The thesis of this book is that, while philosophy can be helpful for answering questions the Bible does not answer, two considerations must be made. First, the Bible is not devoid of any metaphysical vision of ultimate reality; it implies one and that is easily discernable if one does not approach the Bible with a wrong assumption (e.g., that narrative cannot imply a metaphysic). Second, discerning that biblical metaphysic is a matter of looking behind the narrative at what it assumes about ultimate reality. There a clear vision of ultimate reality is apparent to any discerning reader looking for it.
That clear biblical vision of ultimate reality is, as already expressed, the supernatural, personal (but not human) God of Israel and of Jesus Christ. Brunner rightly stated that, in biblical revelation and therefore in Christian philosophy, the “metaphysical background” of every atom is God: “In order that I may know what it is that holds the world together in its inmost being—this means no less than the knowledge of the Creator Himself.” Also, according to Scripture, ultimate reality, God, is “one personal spirit” and “the one true reality” behind all else who can be known only as he reveals himself.
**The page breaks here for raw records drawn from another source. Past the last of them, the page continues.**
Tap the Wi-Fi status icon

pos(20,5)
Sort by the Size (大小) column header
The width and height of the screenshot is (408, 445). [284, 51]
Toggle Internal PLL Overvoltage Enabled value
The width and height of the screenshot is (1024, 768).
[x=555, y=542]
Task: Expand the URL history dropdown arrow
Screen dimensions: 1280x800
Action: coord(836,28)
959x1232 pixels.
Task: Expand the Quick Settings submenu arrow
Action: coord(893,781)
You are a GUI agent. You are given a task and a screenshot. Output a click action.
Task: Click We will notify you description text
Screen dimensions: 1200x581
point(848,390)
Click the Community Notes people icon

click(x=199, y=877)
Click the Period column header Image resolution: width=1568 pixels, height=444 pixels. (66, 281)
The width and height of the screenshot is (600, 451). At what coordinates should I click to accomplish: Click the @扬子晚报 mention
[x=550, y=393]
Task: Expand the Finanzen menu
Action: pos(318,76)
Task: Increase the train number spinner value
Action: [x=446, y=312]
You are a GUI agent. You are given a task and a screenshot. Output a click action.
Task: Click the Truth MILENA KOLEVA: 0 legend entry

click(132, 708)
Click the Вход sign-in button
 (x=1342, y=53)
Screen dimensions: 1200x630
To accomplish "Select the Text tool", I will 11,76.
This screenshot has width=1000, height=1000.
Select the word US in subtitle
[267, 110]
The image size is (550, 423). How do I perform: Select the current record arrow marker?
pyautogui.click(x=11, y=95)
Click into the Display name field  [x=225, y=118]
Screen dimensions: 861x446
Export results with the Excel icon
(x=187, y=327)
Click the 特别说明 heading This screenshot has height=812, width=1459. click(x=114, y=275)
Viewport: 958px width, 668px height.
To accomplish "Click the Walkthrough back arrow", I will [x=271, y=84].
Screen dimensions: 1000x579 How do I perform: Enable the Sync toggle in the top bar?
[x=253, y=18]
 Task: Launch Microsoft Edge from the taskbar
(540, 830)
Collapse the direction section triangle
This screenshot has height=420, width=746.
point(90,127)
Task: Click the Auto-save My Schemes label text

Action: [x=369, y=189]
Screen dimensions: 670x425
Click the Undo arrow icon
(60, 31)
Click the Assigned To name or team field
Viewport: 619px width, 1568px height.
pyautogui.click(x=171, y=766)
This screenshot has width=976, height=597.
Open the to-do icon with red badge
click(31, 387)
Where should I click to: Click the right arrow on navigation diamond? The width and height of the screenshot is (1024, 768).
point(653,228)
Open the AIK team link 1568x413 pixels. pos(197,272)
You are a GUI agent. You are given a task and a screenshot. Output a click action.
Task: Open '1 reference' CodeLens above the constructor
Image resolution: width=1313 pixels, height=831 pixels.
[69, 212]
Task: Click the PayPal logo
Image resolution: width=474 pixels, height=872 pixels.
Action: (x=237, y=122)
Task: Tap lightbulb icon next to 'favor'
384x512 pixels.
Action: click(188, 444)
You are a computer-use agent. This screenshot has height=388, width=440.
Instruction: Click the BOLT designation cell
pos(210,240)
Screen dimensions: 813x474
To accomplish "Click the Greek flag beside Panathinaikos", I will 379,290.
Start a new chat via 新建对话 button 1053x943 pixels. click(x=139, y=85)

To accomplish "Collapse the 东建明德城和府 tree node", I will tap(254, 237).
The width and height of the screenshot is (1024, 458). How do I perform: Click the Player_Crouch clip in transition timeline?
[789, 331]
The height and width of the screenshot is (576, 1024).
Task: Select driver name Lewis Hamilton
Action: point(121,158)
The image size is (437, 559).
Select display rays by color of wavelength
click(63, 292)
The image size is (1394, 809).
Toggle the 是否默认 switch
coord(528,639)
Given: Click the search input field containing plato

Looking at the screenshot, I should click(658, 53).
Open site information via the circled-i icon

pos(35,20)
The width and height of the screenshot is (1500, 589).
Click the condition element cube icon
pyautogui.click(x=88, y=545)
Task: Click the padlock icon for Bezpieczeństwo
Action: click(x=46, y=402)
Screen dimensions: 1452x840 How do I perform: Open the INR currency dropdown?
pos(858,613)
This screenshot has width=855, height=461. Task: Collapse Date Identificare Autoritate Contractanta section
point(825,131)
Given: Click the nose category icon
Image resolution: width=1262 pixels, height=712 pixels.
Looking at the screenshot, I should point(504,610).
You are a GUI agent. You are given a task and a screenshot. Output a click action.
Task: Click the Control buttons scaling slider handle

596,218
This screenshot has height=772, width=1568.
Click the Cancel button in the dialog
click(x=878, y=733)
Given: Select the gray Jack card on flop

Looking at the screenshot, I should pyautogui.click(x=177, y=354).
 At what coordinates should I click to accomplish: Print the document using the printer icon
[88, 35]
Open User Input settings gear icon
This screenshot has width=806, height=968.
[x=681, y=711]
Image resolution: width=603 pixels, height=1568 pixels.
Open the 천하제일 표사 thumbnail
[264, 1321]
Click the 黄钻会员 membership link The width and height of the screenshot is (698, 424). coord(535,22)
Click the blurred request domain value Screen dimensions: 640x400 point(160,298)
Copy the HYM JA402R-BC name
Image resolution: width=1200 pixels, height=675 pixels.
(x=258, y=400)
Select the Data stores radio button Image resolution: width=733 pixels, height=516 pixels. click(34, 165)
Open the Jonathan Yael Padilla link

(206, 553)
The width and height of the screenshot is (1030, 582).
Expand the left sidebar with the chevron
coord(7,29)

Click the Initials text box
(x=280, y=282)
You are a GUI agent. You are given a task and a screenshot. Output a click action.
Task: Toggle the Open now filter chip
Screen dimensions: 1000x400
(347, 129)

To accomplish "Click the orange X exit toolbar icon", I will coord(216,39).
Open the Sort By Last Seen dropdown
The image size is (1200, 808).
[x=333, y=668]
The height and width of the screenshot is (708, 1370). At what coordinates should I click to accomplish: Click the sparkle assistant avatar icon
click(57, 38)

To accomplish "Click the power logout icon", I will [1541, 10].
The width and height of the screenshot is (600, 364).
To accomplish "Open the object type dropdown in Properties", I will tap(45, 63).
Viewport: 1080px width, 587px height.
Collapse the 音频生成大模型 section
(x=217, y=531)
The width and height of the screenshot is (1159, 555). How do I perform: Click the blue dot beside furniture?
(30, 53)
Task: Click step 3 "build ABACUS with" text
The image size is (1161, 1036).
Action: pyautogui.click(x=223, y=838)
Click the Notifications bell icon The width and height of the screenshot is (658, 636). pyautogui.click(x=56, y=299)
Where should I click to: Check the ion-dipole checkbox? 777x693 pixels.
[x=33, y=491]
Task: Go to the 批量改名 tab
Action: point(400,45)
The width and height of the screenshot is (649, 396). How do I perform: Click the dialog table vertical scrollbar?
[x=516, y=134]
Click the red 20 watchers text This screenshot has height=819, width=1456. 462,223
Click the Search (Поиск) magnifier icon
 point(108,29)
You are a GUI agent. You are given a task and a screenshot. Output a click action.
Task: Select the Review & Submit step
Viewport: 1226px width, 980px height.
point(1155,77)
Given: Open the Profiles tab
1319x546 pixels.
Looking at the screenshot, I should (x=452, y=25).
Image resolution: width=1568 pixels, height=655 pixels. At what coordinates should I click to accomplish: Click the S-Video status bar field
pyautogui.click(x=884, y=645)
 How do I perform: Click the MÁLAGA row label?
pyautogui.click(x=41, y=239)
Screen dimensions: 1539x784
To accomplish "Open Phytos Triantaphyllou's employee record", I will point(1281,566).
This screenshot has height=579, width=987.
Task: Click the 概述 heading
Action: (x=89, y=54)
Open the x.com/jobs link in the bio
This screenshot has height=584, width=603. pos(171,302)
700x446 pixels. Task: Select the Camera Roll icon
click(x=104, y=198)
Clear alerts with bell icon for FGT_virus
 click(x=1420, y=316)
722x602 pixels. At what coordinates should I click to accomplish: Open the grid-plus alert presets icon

Finally, the same Christian thinker declared that the personal God of the Bible is revealed there as the one “principle of all things,” “both cause and reason” for everything else’s existence. Brunner also rightly emphasized that for the Christian this is no “theory of the world,” no rational, speculative hypothesis, but revealed truth of the “one word of God.” On the other hand, the biblical-Christian vision of God as ultimate reality answers life’s ultimate questions better, more satisfactorily, than all types of extrabiblical philosophy.
God-World Duality without Dualism
The concern of this chapter is to elucidate the biblical vision of this ultimate reality—God, the sole absolute, the metaphysical source and sustainer of all that has being. Every effort will be made to follow the examples of Tresmontant, Cherbonnier, Brunner, Heschel, and other Christian and Jewish thinkers who were determined to take the biblical narrative seriously and not interpret it through the lens of an extrabiblical philosophy or metaphysic. Extrabiblical, philosophical language must be used at times, but it will be filled with biblical content as opposed to content drawn from Neoplatonic, Aristotelian, or other extrabiblical philosophies that have been used to say what the Bible must really mean when it is assumed it cannot mean what it says.
At the most basic level, in contrast to some other worldviews and metaphysical visions of ultimate reality, the Bible assumes a fundamental duality in reality as opposed to dualism and nonduality. That is, the Bible everywhere presupposes an irreducible ontological interval between God, the source and sustainer of everything, and himself. And yet, both sides of the interval are real—one ultimately so and one penultimately so; one independently real and the other dependently real.